▸ Brano di testo
%%
Niccolò Agliardi, dopo Golden Globe e Oscar arriva su Sky Cinema con Ostaggi

Musica

Fabrizio Basso

L'artista milanese ha firmato, insieme a Edwyn Roberts e Giordano Colombo, il brano principale del film di Eleonora Ivone e ha curato la direzione musicale della colonna sonora scritta insieme a Tommaso e Giacomo Ruggeri edita da Edizioni Curci e Fenix Entertainment. L'INTERVISTA

Il mappamondo di casa Agliardi non è mai fermo. Dopo essere stato protagonista, con Laura Pausini, della fantastica avventura di Io Sì (Seen), brano che ha vinto il Golden Globe e ha ottenuto la nomination agli Oscar 2021, Niccolò Agliardi riprende la sua rotta che lo allontana, almeno per ora, dal cantautorato e lo avvicina ad altre forme d'arte. Anche se, quando lui è coinvolto, è difficile parlare al singolare, tutte le sfaccettature dello spettacolo si danna appuntamento per creare ogni volta un qualcosa di unico.

Niccolò, come stai?
Sto attraversando un buon momento, sono sereno. Ho da poco acquistato un piccolissimo appartamento a Roma, che tengo con cura, e mi divido dunque tra Milano, che è la mia città, e Roma dove spesso lavoro.
Ti è dispiaciuto vedere sfumare l'Oscar?
Avrei fatto più fatica a governare le sensazioni con un Oscar vinto. Ma ti posso dire che un Golden Globe e una nomination superano ogni aspettativa. Con Laura ci siamo spalleggiati in questi mesi di lavoro e di risultati.
Cosa ti ha emozionato maggiormente?
Tanto affetto dei colleghi non me lo aspettavo. Ho percepito pochissima invidia e mi ha stupito. Per Io Sì (Seen) ho lavorato con Laura, poi col regista, siamo una macchina collaudata, ci capiamo a distanza, abbiamo condiviso molto.

Entriamo nel tuo mondo, partiamo da Ostaggi, in programmazione su Sky Cinema. Nasce in maniera casuale ed è legata a un affetto speciale che mi lega da tempo a Vanessa Incontrada. Ho letto la sceneggiatura e mi è subito piaciuta.
%%
▸ Righe estratte
%%
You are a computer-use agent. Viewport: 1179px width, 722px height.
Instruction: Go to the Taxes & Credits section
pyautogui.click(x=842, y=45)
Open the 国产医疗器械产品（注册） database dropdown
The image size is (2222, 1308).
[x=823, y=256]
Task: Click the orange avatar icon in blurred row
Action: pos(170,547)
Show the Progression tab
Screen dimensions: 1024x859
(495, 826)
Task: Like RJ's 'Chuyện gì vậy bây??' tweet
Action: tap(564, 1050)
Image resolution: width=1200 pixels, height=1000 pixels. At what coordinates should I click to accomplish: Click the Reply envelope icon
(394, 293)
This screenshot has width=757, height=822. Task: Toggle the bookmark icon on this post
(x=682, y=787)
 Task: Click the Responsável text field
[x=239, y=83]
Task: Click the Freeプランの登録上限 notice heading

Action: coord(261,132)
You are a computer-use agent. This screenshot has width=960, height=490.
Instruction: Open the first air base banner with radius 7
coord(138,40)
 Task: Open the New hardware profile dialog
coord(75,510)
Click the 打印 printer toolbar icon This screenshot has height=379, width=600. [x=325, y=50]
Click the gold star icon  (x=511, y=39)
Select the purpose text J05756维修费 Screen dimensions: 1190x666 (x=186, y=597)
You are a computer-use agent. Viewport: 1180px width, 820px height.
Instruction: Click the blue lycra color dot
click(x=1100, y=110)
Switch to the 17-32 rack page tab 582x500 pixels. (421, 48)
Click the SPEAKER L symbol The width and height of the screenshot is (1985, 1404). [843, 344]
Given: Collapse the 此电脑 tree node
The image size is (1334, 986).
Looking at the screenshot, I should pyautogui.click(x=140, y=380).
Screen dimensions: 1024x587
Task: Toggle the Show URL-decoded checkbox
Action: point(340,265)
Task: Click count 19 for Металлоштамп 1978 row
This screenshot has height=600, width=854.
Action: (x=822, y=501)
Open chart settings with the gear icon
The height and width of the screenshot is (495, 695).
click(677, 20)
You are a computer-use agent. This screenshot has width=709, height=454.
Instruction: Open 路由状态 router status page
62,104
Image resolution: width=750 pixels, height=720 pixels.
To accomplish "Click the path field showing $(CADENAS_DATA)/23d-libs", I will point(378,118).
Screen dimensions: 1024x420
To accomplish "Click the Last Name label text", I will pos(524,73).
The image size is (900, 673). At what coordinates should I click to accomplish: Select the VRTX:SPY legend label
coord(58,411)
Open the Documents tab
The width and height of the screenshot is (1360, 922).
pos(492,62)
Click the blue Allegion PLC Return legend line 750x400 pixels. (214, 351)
%%
Continua l'intervista a Niccolò Agliardi a partire dall'ultima frase riportata. Le righe provengono da una fonte diversa.

Cosa ti ha convinto?
La possibilità di entrare nelle storie altrui senza dover attingere nelle mie. E un mio incubo ricorrente anche nei sogni è essere prigioniero. Raccontare di un uomo disperato che costringe altre quattro persone a vivere ore disperate solo perché è disperato lui mi ha subito coinvolto.
Tu sei uno degli artisti italiani più trasversali. Perché l'Italia fatica ad accettare l'eclettismo artistico?
Le incursioni in altre arti mi consente di andare oltre un sentire che ho già sentito. Il cinema merita di essere supportato. Considera anche il bello di lavorare sempre con i ragazzi con cui ho condiviso mille vicende musicali: dopo anni in questo ambiente sapere che esiste una famiglia solida che lavora con la freschezza di quando facevi solo canzoni è rassicurante.
Quindi confermi che ti dimetti da cantautore?
Non è che non voglio più cantare. Oggi sopravvivi solo se entri nelle prime dieci posizioni in classifica. Io faccio progetti che, oltre a piacermi, mi consentono di vivere, sentirmi realizzato e avere privilegi. Oggi essere cantante è soprattutto uno sforzo più che una soddisfazione. Da cantante non sopravviverei, conosco la differenza tra prosciutto crudo e cotto e preferisco il crudo. Dunque negli anni sono diventato anche altre cose ma non dimentico di essere da qualche parte anche un cantautore. Alle canzoni ho aggiunto altri ingredienti.
Soffri le categorizzazioni?
Ho iniziato che avevo 25 anni ed era poco permesso dal sistema mettersi in gioco in più ambiti.
Perché, secondo te?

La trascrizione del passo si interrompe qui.